Around early April, late March, I made a chart to check the distribution of material I was covering in Story Pile, and then the stuff I had planned to watch. I made this chart because I realised that there were anime I was looking to cover, but I already had covered an anime in that month. And then I realised that my initial idea to keep the distribution of content varied, which was to write anime articles starting in november and work towards the current now, had kinda hit a wall, because I had already watched more than twelve anime this year.
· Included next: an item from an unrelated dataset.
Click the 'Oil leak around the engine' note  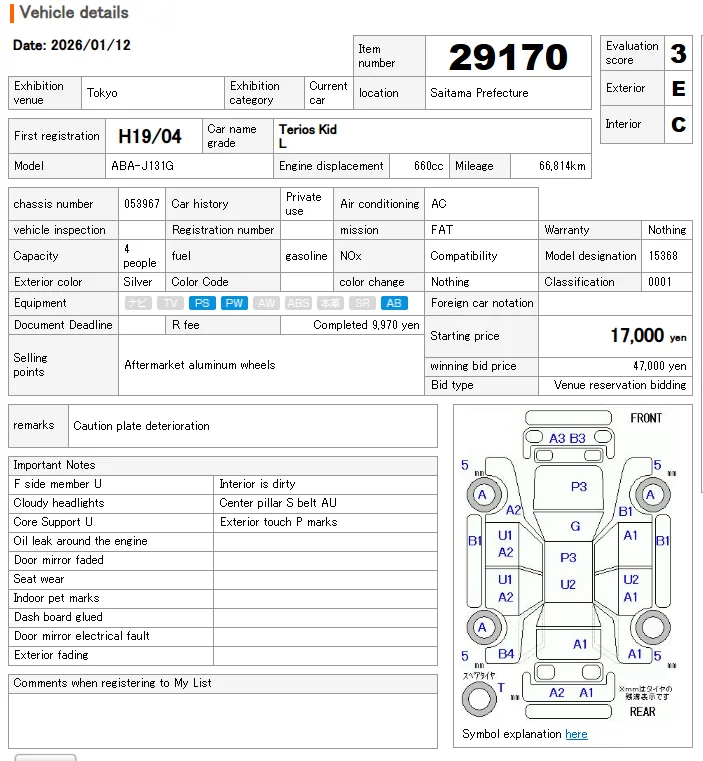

The anime had caught up with containment.

The anime had breached.

There was no plan to make this blog ‘about’ anime as a primary form of the story pile. The original plan was in an attempt to engage with anime (something I like) more, I would plan to watch at least one, a month, and write about it. This plan meant I grabbed a bunch of stuff that looked interesting, and then it started. I watched some anime dubbed at double speed to rip through it, to remind myself of specific points in specific shows.

Hey, did you know there’s a video sharing website like Youtube that’s primarily for Indonesian users? And that they put anime up there with dubs in their (sometimes very specific) languages? As far as fun group projects to do with your besties, ‘let’s all dub an anime together’ is pretty sweet, considering how likely you are to have your interests underserved anyway, and it’d teach you a lot about how to make things and do dubbing tracks.

It also reminded me that as much as anime is being made available for me in maximally convenient ways these days, there are still these uneven distributions. Funimation don’t subtitle the opening songs – which is a really weird thing since that’s a thing fansubbers have been doing for decades and their absence actually makes Funimation’s work look less professional. I want to know what the themes of the opening song to Kageki Shojo is, dammit!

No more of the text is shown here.